Inspiration
As an off-campus commuter, I have observed several instances where cyclists are unintentionally hit by cars. A common pattern I've noticed is that cyclists sometimes veer too close to vehicle lanes from their designated bike lanes. After speaking with friends who bike to campus, it seems that many cyclists are often unaware of cars approaching from behind. By the time they hear a vehicle, it is often too late, especially if they have drifted too close to traffic and the driver does not react or slow down in time.
What it does
We developed a clip-on camera that can be easily attached to the rear of a bicycle to monitor approaching vehicles. When a vehicle enters a predefined range, the system alerts the cyclist with an audible warning, prompting them to steer clear of the vehicle lane if they have drifted too close. This safety feature helps cyclists stay aware of their surroundings and avoid potential hazards from approaching traffic.
How we built it
This project leverages the YOLOv5 object detection AI to identify vehicles approaching a cyclist. The AI detects cars or trucks and assigns a confidence score to each detection, reflecting how certain it is that the object identified is a vehicle. Based on this information, the code generates a boolean value, which is then transmitted to the Arduino. By integrating the Arduino Uno with our Python-based AI, we ensure that when the AI detects a vehicle with high confidence and returns a "true" boolean value, the Arduino activates an alert through a speaker, notifying the cyclist of the approaching car.
The breadboard circuit utilizes two 1k ohm resistors and several jumper wires, connecting the speaker to the power output from the designated Arduino pin, as specified in the code. After powering the speaker, we initially used a photoresistor, connected to the analog pins, to regulate the voltage output from the Arduino. However, the photoresistor was later replaced by a camera-based AI detection system, which more effectively modulates the output by providing real-time feedback based on environmental conditions, improving accuracy over the manual photoresistor setup.
Challenges we ran into
Initially, our plan was to implement color detection and monitor pixel changes in the background to identify approaching vehicles, which would then trigger the signal to the Arduino, alerting the cyclist. However, we quickly realized that many factors, such as pedestrians, traffic lights, and scooters passing by, could interfere with pixel changes, leading to false positives.
We also intended to play a custom audio file we recorded, instructing the cyclist to move to the right. Unfortunately, due to the Arduino’s limited memory capacity, we were unable to store the audio file, as it exceeded the available byte allocation. This issue could have been easily resolved by integrating an SD card, which would expand the Arduino's storage capabilities, but we were constrained by the materials available at the time.
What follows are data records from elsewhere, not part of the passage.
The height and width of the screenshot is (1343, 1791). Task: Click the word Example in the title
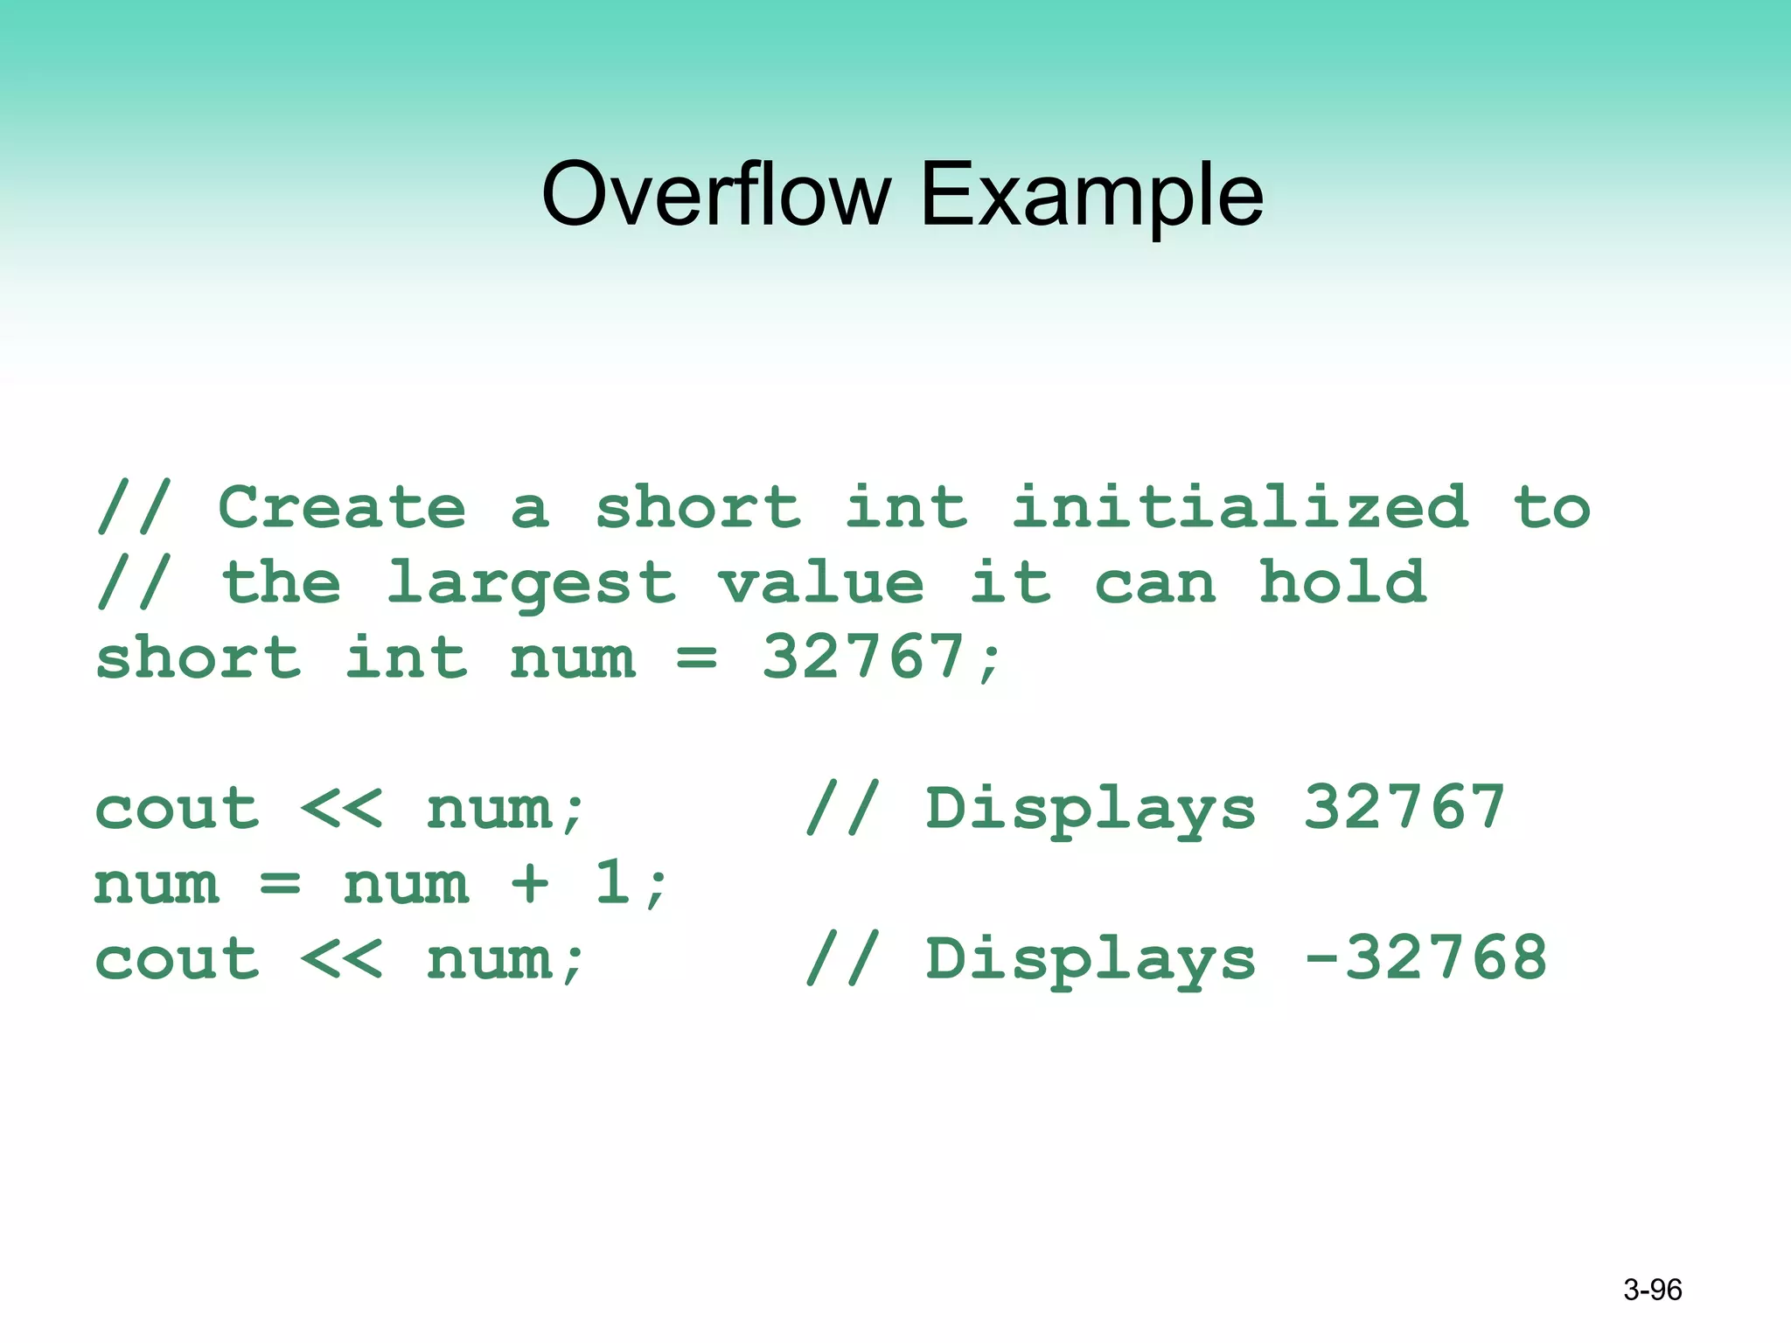(x=1091, y=197)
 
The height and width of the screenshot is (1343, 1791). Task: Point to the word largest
(x=532, y=584)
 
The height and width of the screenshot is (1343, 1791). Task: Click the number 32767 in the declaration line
(x=863, y=658)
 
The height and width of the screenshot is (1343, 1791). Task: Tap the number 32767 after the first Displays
(x=1404, y=808)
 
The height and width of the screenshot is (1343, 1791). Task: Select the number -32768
(x=1425, y=958)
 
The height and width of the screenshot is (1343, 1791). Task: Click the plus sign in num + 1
(x=530, y=883)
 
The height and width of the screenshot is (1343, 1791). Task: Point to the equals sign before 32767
(x=697, y=658)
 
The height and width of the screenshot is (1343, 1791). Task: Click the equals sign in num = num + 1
(x=280, y=883)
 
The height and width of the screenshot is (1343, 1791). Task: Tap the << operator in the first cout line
(x=341, y=808)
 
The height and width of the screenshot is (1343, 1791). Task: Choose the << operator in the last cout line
(x=341, y=958)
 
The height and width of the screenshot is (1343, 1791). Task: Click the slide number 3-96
(x=1652, y=1290)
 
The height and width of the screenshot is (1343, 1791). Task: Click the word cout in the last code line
(x=177, y=960)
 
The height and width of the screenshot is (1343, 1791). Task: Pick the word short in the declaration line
(x=198, y=658)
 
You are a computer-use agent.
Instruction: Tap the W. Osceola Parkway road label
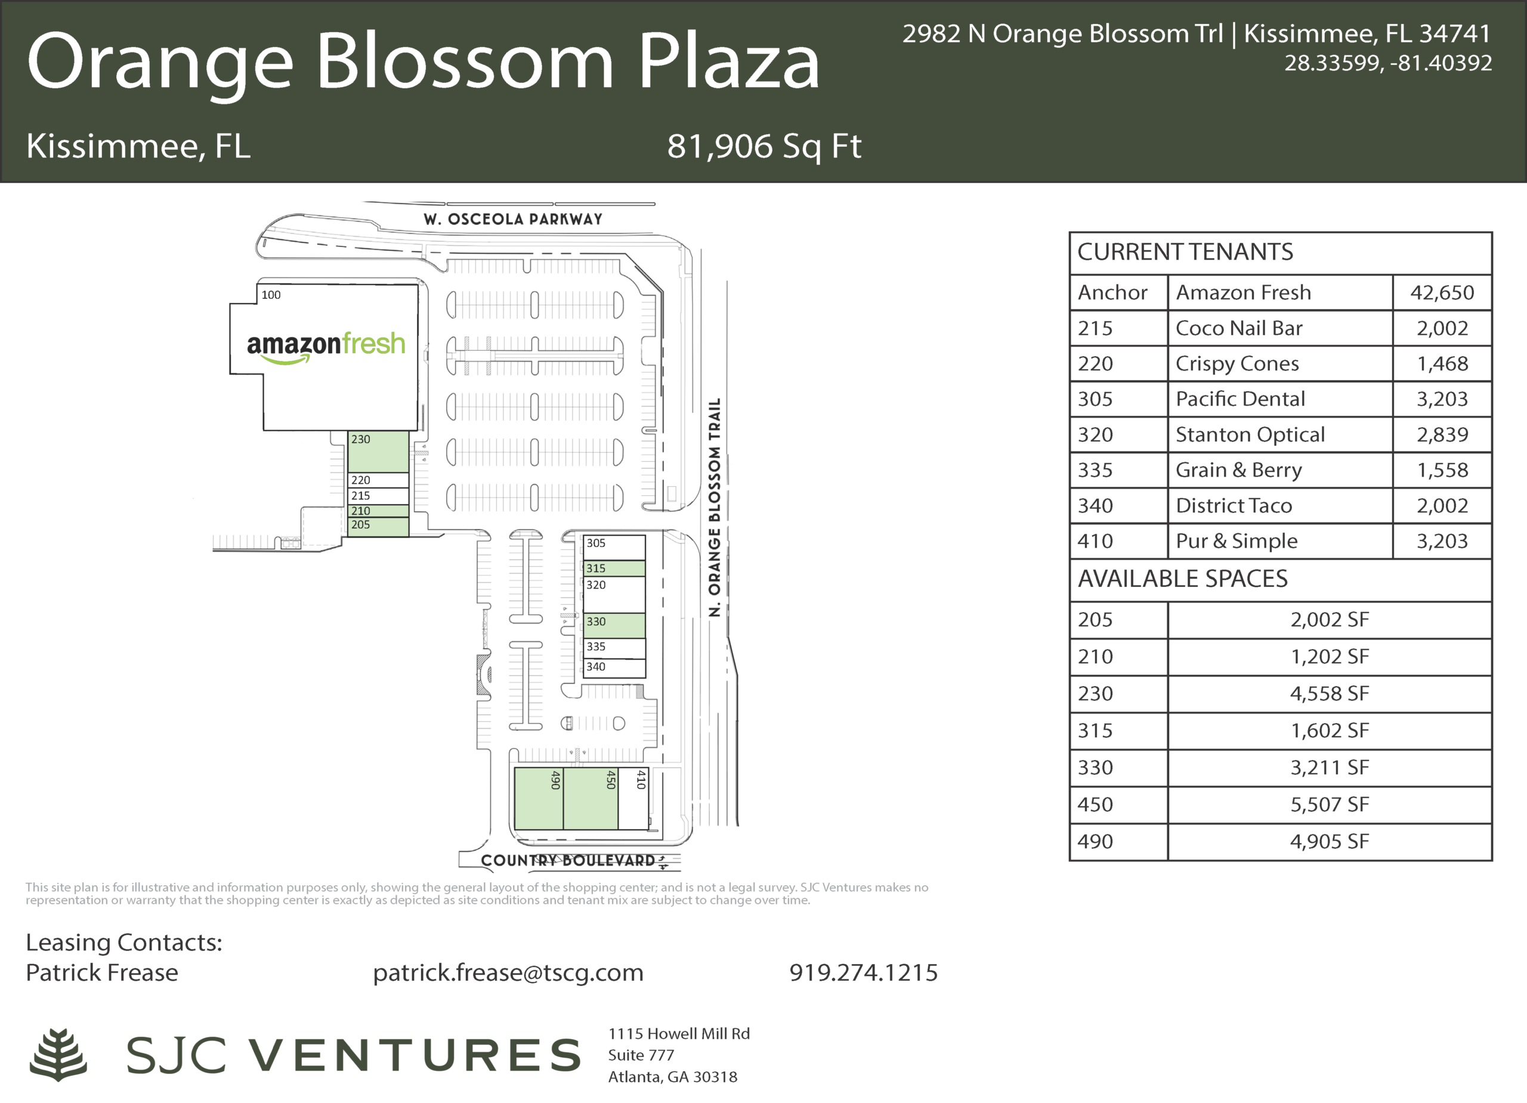(513, 219)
Accomplishments that we're proud of
One of our key accomplishments is successfully detecting when the camera identifies a car or truck exceeding our predefined threshold, triggering an alert for cyclists about approaching vehicles. While this may seem straightforward, the camera is capable of recognizing a wide range of objects, such as cups, cell phones, pedestrians, and even various breeds of animals. The ability to precisely filter and isolate vehicle detection, ensuring it produces an accurate true boolean value, was a significant technical achievement.
What we learned
Throughout this project, we gained invaluable experience in the integration of AI, hardware, and real-time problem-solving. One of the primary lessons was the importance of precision in object detection. While our initial goal was to simply detect vehicles, we soon realized that a high level of specificity was crucial. The AI's ability to differentiate between a car and various other objects such as pedestrians or smaller items like cell phones was essential in preventing false positives. This taught us how to fine-tune detection thresholds and balance accuracy with real-time responsiveness in order to produce reliable results.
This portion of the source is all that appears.